My colleagues and I spent a lot of our own money on copy paper and pencils, but we often couldn't afford the resources that would get our students excited about learning. We'd talk about books our students should read, a field trip we wanted to take, or a microscope that would bring science to life.

I figured there were people out there who want to help our students, if they could see where their money was going. So, using a pencil and paper, I drew a website where teachers could post classroom project requests and donors could choose a project they wanted to support.

Twelve years later, our website has channeled educational materials to 7 million students, the majority from low-income communities and many of whom are learning English as a second language. Our site has connected more than 800,000 donors and will help bring more than $40 million in resources to classrooms this school year. This support is helping to offset the more than $1.3 billion teachers spend on their classrooms nationwide.

We're proud of the calculators, microscopes and books that we've delivered to 253,000 teachers across the United States. But there's still a lot of work to be done, especially in the area of Science, Technology, Engineering and Mathematics education.

While roughly 75 percent of our nation's high school students are not proficient in mathematics when they complete 12th grade, the U.S. Dept. of Labor projects that 15 of the 20 fastest growing occupations in 2014 will require math or science to successfully compete for those jobs. To keep large industries competitive here in Orange County, we need to ensure that our students have the skills to be successful in the occupations of the future. School budgets are tight. Many teachers, without dipping into their own wallet, do not have access to materials that are critical to improving interest in STEM education and that bring difficult concepts to life.

It's going to take a lot to strengthen teaching models in STEM education and Chevron has been a champion for STEM education and teachers for quite some time. Since 2009, they have supported more than 500,000 students with DonorsChoose.org. This year Chevron is bringing their Fuel Your School program, an innovative funding mechanism, to Orange County.

For every purchase of eight or more gallons of fuel at a local Chevron or Texaco station, Chevron will contribute $1, up to a total contribution of $1 million, to fund eligible public school classroom projects posted by Orange County teachers. Thanks to community members in Orange County, this goal has already been achieved.

Through Chevron's Fuel Your School program, Ms. Cockerill of Acacia Elementary in Los Angeles
Fullerton received a rubber band cannon, which allowed her to teach distance, velocity, angle and force to her 5th and 6th graders. In addition to Ms. Cockerill's project, Chevron's Fuel Your School program has already funded 504 other classroom projects in Orange County that will impact 61,280 students.
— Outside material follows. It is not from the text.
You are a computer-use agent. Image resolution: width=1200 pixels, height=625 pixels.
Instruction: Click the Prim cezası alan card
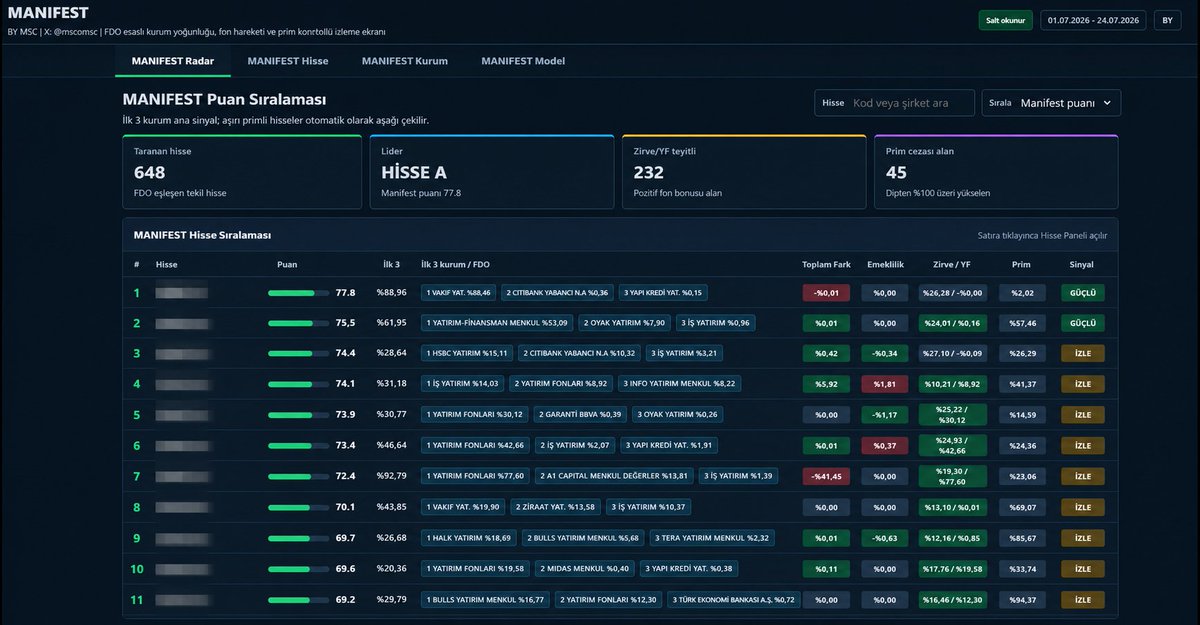(996, 172)
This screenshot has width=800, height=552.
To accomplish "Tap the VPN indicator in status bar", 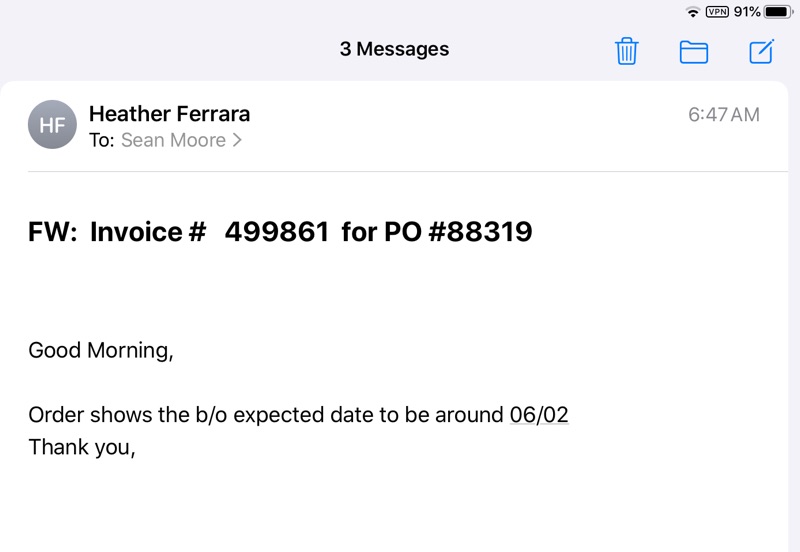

Visit www.FuelYourSchool.com to see the materials teachers are requesting in your area and which schools will be impacted by the funds generated through the program, and encourage teachers in your school district to post their classroom projects today. Right now, we have the opportunity to help more students get the materials they need for a great education and to prepare them for the STEM careers of the future.

It's nice to see some of the record profits oil companies are reaping in a down economy go to classrooms, no? Now if they'd just hire someone for something other than oil spill cleanup we could use our Texaco and Chevron cards with even more pride.